Accurately predicting item difficulty and other key item performance metrics such as discrimination and differential item functioning has long been a goal of testing organizations seeking to reduce the amount of resources devoted to pretesting newly-developed items. Traditionally, these predictions have relied on statistical methods, such as linear regression models based on handcrafted features like item length, word frequency, and syntactic complexity. More recently, natural language processing techniques have expanded these approaches, allowing for automated extraction of linguistic features and limited modeling of semantic content. Machine learning has further advanced the field by enabling nonlinear relationships and interaction effects among features, improving predictive accuracy over traditional methods. However, new innovations in AI are opening possibilities for even richer, more nuanced prediction frameworks that incorporate both surface and latent characteristics of test items.

This presentation will share results from a study applying advanced AI methods to predict item difficulty, discrimination, and differential item functioning using a rich dataset from a statewide assessment scaling study administered by Iowa Testing Programs from the University of Iowa. The dataset includes vocabulary test items administered to a cohort of approximately 2,000 students across 9th, 10th, and 11th grades, with overlapping items repeated across years to allow for robust longitudinal analysis. Multiple methods will be discussed, which are being used to explore the potential for AI to replace or support traditional and NLP/ML methods in prediction models targeting the performance of new, unadministered test items. The methods that will be described have been developed specifically to help foresee problematic item characteristics, to enhance item information, and to reduce the number of administrations required to gain sufficient understanding of difficulty in preparation for forms assembly or CAT selection.

The presentation will highlight comparative results across several modeling approaches, with a focus on three key evaluation criteria. First, models will be assessed based on their ability to recover underlying two-parameter logistic (2PL) item parameters, providing insight into how well each method captures fundamental psychometric properties. Second, predictive accuracy for relative item difficulty will be evaluated, reflecting how effectively models can rank new, unadministered items in terms of expected challenge for examinees. Third, models will be examined in terms of their ability to predict item performance across multiple overall achievement levels of the same sample of examinees. Together, these results provide a comprehensive view of the potential for advanced AI techniques to strengthen item development processes and assessment design.
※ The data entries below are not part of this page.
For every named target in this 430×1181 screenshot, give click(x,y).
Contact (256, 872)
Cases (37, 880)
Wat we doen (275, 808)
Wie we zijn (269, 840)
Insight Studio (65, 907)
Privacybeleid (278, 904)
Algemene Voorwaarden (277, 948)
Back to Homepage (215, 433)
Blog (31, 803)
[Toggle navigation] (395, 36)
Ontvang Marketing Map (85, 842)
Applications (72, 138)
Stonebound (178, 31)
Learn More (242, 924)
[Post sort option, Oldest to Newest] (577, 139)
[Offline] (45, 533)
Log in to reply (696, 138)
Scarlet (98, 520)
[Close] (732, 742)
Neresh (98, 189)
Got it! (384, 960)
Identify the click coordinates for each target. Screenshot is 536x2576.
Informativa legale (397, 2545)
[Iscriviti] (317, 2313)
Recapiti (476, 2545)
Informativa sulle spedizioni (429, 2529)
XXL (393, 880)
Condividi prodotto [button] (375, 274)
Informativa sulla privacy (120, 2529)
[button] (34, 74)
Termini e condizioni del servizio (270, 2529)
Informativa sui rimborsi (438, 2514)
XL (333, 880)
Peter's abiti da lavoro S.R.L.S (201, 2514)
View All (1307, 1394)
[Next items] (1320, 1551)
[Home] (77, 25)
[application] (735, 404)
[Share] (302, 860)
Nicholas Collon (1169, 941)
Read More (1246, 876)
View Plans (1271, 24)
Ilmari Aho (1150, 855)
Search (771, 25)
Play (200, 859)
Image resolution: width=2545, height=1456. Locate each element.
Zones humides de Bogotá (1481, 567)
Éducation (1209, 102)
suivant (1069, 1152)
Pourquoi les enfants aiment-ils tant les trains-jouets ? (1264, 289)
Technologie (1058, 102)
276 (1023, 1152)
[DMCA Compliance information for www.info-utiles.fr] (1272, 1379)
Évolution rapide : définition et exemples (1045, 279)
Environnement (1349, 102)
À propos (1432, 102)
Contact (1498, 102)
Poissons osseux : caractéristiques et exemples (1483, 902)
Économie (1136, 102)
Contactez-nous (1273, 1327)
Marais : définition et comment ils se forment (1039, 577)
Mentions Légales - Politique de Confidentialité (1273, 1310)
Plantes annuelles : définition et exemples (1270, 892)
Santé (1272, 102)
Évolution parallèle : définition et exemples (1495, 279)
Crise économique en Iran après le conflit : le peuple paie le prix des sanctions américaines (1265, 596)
The session will conclude with time for open discussion and questions, encouraging dialogue about the challenges and opportunities of applying advanced AI methods to item prediction in operational testing contexts. This research addresses a critical need for more efficient, accurate, and equitable approaches to item development, with potential to reduce costs, accelerate test construction timelines, and improve the quality and fairness of large-scale assessments. By showcasing both methodological innovations and practical applications, the presentation will offer valuable insights for researchers, psychometricians, and assessment program leaders working to modernize their practices in a rapidly evolving field.

Session Type
Presentation
Session Area
Education, Certification/Licensure, Workforce Skills Credentialing
Primary Topic
Innovation in Assessment